Under the revised form of Section 35A of the workmen's compensation act appearing in St. 1946, c. 553, a child under eighteen years of age, living with his mother and father at the time when his mother sustained injuries compensable under the act, was conclusively presumed to be dependent upon his mother, and she therefore was entitled to dependency compensation.
CERTIFICATION to the Superior Court of a decision of the Industrial Accident Board under the workmen's compensation act.
A decree was entered by order of Broadhurst, J.
E. E. Andrews, for the insurer.
M. Rubin, for the claimant, was not called on.

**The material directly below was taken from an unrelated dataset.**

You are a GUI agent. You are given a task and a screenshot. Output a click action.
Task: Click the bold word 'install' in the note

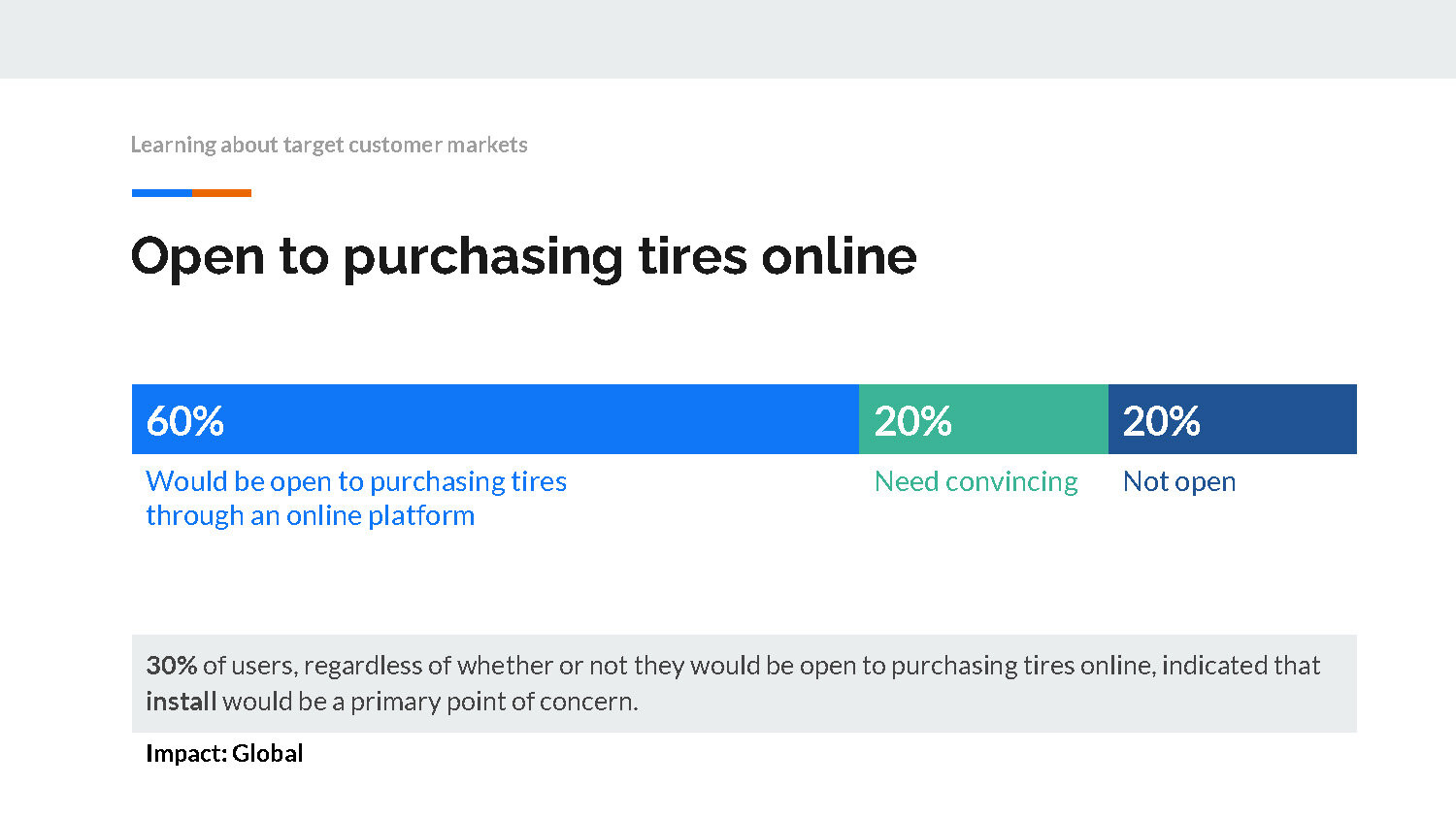coord(181,702)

LUMMUS, J. The employee, Marjorie H. Browne, was injured on November 30, 1946, while working for her employer. The single member and the reviewing board found that Phyllis Browne, the daughter of the employee and her husband Walter J. Browne, was born on September 8, 1932, and was living with the employee and her husband at the time of the injury. Dependency compensation was awarded to the employee. The Superior Court gave compensation accordingly, and the insurer appealed to this court.
Statute 1946, c. 553, revising Section 35A of c. 152 of the General Laws, was approved on June 13, 1946. It was therefore in force at the time when the employee was injured. It provided that "Where the injured employee has persons conclusively presumed to be dependent upon him" the sum of $2.50 shall be added to the weekly compensation for each person wholly dependent upon the employee. It provided further as follows: "For the purposes of this section the following persons shall be conclusively presumed to be wholly dependent for support upon an employee: -- . . . (c) Children under the age of eighteen years if living with the employee at the time of his injury, or, if the employee is bound or ordered by law, decree or order of court, or by any other lawful requirement, to support such children, although living apart from them."
The insurer contends that a wife living with her husband is not responsible for the support of their minor child living with them, and that the statute in question was intended to apply only where the father, and not the mother, is the injured employee. The insurer points out that the statute uses the masculine pronoun "his," and not the corresponding feminine pronoun "her." But by G. L. (Ter. Ed.) c. 4, Section 6, Fourth, "words importing the masculine gender may include the feminine," and by Section 6 shall be construed to do so unless that would "involve a construction inconsistent with the manifest intent of the law-making body or repugnant to the context of the same statute." It is not uncommon
in our law for dependency to depend upon legislative fiat, rather than upon the actual fact or upon any legal duty to support. Gavaghan's Case, 232 Mass. 212 . Cronin's Case, 234 Mass. 5 . We think that by force of the statute of 1946 Phyllis Browne was dependent upon the employee, and that the employee was rightly awarded dependency compensation. See Smith's Case, ante, 186.